# Bringing Light to Shadow by Pam Dennison



## LUV_GSDs (Oct 22, 2006)

I consider this book a must for any of those rescuers who have discovered they have a human aggressive dog; it shows there is hope and there are trainers that will not give up on the dog.

I love Pam's book Bringing Light to Shadow because the lessons learned really hit home. The book is easy to read but I keep rereading sections just to make sure I don't make the same mistakes twice. 

Some info on the book:
http://www.positivedogs.com/bltsintro.html


----------



## Kuklasmom (May 13, 2005)

It sure looks like a worthwhile book--thanks for posting the link!


----------



## LUV_GSDs (Oct 22, 2006)

Thanks for saying so. I really loves Pam's books but this was my favorite as it tells the story. Pam will not give up on any dog; she is really amazing.


----------



## artisgsd (Nov 16, 2005)

This is a very good book!


----------



## Kayos and Havoc (Oct 17, 2002)

It was good. I think it had less "this is the way to do this" cookbook fashion but it was an excellent work on the entire process and in no simplified it. 

She was told by a lot of peopl to put him down but she did not. She was also very fortunate to have a good support structure and friends and helpers that were very observant and knew exactly to do what they needed to help the process.


----------



## artisgsd (Nov 16, 2005)

Happy Birthday, Kath!


----------



## Jakoba (Dec 7, 2006)

Just got this and can't wait to dig into it. 

Thanks for the link.


----------



## Jakoba (Dec 7, 2006)

So does anybody know what happpened after the book was finished that made her put Shadow down??

It's been a great read so far, I'm about halfway through it.


----------



## LUV_GSDs (Oct 22, 2006)

Please finish the book I hate to spoil Shadow's story.


----------



## phgsd (Jun 6, 2004)

I don't think she put him down...I did a class with her with my JRT last fall and as far as I know she still has him, although it's been a while since I talked to her so I could be wrong!


----------



## larrydee33 (Feb 25, 2007)

Sounds like a real good book


----------



## Jakoba (Dec 7, 2006)

Well that's good news! I don't know why I had it in my head she had to put him down. Sorry for the confusion.
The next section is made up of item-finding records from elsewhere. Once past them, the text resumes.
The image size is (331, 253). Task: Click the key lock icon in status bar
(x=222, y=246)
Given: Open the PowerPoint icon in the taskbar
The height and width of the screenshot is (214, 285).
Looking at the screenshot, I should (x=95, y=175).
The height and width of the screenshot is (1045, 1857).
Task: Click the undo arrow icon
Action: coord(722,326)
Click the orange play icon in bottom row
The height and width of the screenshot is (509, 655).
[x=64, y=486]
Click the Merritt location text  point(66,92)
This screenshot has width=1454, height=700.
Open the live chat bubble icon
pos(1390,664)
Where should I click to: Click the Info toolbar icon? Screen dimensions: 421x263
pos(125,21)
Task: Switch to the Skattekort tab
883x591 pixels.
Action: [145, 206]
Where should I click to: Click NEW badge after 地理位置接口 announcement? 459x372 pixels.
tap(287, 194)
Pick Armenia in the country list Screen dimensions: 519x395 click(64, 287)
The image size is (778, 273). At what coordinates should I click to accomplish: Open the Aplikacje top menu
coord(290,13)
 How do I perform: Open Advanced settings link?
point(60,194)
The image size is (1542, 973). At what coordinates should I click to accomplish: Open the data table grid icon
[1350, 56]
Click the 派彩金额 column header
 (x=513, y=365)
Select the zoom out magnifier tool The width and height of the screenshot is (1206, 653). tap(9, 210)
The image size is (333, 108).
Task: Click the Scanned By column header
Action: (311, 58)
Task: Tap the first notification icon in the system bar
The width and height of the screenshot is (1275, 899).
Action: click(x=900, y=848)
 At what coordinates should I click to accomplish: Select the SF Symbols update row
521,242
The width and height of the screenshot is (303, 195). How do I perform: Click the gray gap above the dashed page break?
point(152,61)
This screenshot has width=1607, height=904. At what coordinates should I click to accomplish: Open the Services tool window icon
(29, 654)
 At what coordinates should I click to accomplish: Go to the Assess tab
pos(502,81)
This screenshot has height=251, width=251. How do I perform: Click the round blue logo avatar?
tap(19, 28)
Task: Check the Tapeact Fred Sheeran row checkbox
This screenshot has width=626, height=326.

I'm halfway through it and just need about 2-3 hours of free time to finish it up.


----------



## LUV_GSDs (Oct 22, 2006)

Ok I have to add to this: she didn't put him down and I just saw him this January. Shadow is a great dog now.


----------



## LUV_GSDs (Oct 22, 2006)

I love the end of the book and I keep rereading it to encourage myself.


----------